Niedawno stałem się posiadaczem looxa 520 no i oczywiście razem z nim zamówiłem pakiet lokalizacyjny mwriter aby było w pełni OK. Odebrałem swój sprzęt, doniosłem do domu i oczywiście perwsze uruchomienie, kalibracja, ustawienie hasła i mam swój sprzęt. Pierwsza synchronizacja również wszystko ok. Teraz biorę się za instalację marchevki. Przebiega pomyślnie, reset urządzenia i amba... po resecie biały ekran z kratkami na hasło i ani śladu klawiatury.

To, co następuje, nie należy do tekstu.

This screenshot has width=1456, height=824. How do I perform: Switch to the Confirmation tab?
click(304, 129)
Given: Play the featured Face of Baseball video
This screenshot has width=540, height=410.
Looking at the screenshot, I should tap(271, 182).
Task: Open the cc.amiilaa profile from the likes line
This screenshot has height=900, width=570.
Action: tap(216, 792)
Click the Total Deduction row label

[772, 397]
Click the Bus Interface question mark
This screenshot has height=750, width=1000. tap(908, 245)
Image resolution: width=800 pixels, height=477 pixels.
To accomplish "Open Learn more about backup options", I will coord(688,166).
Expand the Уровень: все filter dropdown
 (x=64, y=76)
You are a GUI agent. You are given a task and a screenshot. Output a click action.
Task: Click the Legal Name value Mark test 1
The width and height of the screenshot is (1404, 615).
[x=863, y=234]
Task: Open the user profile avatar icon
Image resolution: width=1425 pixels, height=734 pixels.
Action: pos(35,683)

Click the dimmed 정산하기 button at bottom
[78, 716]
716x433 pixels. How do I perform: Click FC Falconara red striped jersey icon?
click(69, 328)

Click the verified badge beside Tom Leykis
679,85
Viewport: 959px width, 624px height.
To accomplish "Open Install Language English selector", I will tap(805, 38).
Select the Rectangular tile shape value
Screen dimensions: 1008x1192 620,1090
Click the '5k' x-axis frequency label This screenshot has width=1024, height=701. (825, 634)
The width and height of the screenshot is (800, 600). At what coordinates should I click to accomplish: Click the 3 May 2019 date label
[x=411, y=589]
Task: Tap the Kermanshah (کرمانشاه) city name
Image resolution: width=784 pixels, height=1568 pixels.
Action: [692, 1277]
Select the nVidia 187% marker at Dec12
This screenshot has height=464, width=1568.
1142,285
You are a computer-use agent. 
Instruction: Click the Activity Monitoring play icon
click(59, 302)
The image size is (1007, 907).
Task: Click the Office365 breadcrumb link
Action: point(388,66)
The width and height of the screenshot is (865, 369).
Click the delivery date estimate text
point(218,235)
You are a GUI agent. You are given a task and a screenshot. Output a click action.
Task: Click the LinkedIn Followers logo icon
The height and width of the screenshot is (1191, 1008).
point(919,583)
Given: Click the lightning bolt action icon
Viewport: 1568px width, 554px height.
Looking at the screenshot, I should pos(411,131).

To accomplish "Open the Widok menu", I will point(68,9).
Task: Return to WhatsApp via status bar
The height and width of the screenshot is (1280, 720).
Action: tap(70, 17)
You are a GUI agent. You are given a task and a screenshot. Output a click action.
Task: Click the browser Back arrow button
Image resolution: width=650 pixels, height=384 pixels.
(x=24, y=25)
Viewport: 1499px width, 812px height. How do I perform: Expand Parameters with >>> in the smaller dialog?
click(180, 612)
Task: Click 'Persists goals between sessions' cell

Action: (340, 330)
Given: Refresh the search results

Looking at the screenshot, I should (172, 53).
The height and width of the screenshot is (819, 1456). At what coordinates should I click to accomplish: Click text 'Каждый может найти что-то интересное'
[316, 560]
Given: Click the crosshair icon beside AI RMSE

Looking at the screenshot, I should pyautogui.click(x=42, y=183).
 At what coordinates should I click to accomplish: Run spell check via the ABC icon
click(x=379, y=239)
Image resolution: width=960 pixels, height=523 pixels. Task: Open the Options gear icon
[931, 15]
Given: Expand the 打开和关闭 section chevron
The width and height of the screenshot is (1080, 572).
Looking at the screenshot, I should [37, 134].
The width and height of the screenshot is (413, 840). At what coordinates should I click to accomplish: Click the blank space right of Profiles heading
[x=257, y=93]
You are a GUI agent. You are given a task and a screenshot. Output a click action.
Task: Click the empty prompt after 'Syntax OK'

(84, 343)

Nie mogę wprowadzić hasła. Żadne zabiegi nie pomogają. Nie ma możliwości wprowadzenia hasła bo nie ma klawiatury, Pierwszy hard reset. Nigdy bym się nie spodziewał, że przeżyję hard reset urządzenia jeszcze tego samego dania co jego kupno. Zdejmuję hasło, instaluję marchewkę i działa. Sukcec

ale za to prohram hasło w panelu sterowania w ogóle nie działa bo się nie uruchamia. Wyłączam polską lokalizację, program do hasła działa ale po zahaśleniu urządzenia i wprowadzeniu polskiej lokalizacji znowu biały ekran. A więc sprawa jasna, nie można zabezpieczyć danych na urządzeniu bo pod marchewką program do hasła nie działa. Więc urządzenie jest niezabezpieczone bo marchewka nie pozwala go zabezpieczyć. Dlatego jest to oprogramowanie szkodliwe. Ale idźmy dalej, po zainstalowaniu marchewki nie działa GPS locator. Tego już za wiele. Kontakt z producentem tego oprogramowania. Miła korespondencja w któej w sprawie GPS lokatora otrzymuję radę aby usunąć plik z kat windows. Faktycznie GPS lokator zaczyna działać. Uważam to jednak za zamaskowanie problenu a nie jego rozwiązanie. Natomast w przypadku programu hasło otrzymuję podziękowanie za zlokalizowanie problemu i obietnicę że za kilka dni problem zostanie rozwiązany. Po 10 dniach jednak otrzymuję odpowiedź, że problem nadal istnieje, nie ma na to poprawek, a programiści mieli inne ważniejsze sprawy. Ponadto po około 10 dniach użytkowania marchewki pewne skróty z programów zaostały usunięte bez mojej ingerencji a inne się zdublowały. W konsekwencji po następnym tygodniu walki udało mi się zwrócić nieszczęsny produkt i odzyskać pieniądze. To tyle jeśli chodzi o moją przygodę z marchewką.